Le difficoltà a conciliare lavoro e famiglia si traducono spesso nella trasformazione dei contratti delle donne madri in part-time (circa una mamma su tre con un figlio ne ha fatto ricorso, Eurostat 2014) o addirittura nell’abbandono del proprio posto di lavoro. Talvolta anche contro la loro volontà: nel 2011 l’8,7% delle madri che lavorano o hanno lavorato hanno dichiarato all’Istat “che nel corso della loro vita lavorativa sono state licenziate o in condizione di doversi dimettere in occasione di una gravidanza”.
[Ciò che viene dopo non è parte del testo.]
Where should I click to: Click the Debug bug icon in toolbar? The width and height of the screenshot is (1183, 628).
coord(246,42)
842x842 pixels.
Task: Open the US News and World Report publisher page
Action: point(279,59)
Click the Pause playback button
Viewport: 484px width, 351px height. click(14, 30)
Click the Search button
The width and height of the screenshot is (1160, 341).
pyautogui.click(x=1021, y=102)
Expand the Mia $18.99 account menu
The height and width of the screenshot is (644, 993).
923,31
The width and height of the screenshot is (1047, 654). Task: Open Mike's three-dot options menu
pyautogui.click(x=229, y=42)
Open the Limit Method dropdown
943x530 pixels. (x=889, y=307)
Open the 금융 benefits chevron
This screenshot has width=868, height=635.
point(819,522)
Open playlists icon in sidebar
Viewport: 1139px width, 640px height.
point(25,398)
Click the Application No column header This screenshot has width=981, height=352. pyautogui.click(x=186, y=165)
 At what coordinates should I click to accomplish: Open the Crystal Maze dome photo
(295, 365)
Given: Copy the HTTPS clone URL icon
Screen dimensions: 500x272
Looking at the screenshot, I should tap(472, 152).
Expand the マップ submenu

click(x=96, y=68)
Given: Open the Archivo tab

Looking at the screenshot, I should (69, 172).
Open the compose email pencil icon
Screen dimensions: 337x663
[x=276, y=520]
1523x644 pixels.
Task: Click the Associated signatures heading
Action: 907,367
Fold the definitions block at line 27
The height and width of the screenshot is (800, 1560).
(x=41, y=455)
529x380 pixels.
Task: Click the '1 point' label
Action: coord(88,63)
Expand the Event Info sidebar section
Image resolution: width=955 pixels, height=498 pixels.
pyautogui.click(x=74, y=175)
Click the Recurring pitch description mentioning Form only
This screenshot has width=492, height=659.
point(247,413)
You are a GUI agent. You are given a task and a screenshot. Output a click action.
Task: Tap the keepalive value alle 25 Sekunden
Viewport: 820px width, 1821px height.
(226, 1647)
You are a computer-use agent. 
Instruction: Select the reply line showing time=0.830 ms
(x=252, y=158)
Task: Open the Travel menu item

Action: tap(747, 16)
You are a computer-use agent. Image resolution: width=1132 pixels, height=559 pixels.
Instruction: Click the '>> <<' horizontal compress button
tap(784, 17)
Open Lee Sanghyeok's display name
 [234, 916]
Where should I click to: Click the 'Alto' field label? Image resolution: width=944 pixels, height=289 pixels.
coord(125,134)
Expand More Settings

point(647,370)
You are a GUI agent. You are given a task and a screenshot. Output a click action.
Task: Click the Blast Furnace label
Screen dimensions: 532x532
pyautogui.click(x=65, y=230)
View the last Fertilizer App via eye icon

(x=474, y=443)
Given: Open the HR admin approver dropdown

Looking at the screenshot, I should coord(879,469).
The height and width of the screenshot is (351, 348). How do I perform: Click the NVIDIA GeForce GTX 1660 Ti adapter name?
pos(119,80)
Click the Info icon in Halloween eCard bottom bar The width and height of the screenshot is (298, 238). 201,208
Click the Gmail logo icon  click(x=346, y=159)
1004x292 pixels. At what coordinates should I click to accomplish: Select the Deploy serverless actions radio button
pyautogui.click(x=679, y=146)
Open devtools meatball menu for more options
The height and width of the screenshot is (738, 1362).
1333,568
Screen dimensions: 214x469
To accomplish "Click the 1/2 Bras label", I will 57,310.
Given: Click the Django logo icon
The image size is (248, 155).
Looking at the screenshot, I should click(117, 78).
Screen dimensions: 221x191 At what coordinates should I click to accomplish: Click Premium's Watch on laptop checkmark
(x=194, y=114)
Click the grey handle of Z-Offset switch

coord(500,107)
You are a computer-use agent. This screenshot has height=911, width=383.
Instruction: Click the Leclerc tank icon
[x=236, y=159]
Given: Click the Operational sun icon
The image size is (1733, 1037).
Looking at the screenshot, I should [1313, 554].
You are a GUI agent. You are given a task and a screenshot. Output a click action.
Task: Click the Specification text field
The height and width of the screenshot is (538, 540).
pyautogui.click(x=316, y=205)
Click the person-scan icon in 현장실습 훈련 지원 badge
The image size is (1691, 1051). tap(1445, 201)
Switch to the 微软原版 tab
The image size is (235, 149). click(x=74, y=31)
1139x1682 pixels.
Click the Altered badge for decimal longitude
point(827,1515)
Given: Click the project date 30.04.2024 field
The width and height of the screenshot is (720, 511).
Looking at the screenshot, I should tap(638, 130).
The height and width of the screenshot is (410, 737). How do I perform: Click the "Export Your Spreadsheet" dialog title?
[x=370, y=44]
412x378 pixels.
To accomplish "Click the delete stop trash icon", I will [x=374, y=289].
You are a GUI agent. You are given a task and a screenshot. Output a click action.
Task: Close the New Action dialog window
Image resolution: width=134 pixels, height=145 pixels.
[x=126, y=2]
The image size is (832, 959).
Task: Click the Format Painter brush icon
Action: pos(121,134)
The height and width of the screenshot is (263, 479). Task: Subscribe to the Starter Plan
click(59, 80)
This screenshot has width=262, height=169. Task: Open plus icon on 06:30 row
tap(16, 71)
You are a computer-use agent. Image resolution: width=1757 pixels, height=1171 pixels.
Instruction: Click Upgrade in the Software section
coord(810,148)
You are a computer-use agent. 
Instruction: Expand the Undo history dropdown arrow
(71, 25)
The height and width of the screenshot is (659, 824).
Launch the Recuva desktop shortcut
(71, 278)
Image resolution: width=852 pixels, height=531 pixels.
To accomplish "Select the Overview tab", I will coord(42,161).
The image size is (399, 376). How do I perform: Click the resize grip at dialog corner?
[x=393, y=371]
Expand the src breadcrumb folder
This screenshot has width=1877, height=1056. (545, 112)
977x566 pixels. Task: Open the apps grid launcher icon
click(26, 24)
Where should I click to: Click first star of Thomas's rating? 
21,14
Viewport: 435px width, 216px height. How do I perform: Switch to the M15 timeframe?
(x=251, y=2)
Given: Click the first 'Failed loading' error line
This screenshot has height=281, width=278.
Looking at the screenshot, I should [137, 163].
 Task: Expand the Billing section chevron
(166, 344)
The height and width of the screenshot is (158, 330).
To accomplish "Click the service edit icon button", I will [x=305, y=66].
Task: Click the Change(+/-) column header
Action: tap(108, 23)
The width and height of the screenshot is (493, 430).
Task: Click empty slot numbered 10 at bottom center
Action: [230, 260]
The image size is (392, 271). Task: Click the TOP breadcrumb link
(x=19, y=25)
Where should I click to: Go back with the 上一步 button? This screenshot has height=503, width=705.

Il problema resta la cultura maschilista radicata nel nostro Paese, specie al Sud: la distribuzione del lavoro familiare continua a essere sbilanciato a danno delle donne, che dedicano alle faccende di casa circa 5 ore e 9 minuti al giorno contro le 2 ore e 22 minuti degli uomini. In Norvegia, l’impegno femminile in famiglia scende a 3 ore e 31 minuti. Va detto, però, che i tempi stanno cambiando anche in Italia. Tra otto e nove padri su dieci dichiarano di partecipare alla cura dei piccoli, dando loro da mangiare, raccontando fiabe, accompagnandoli a fare sport o lezioni d’inglese.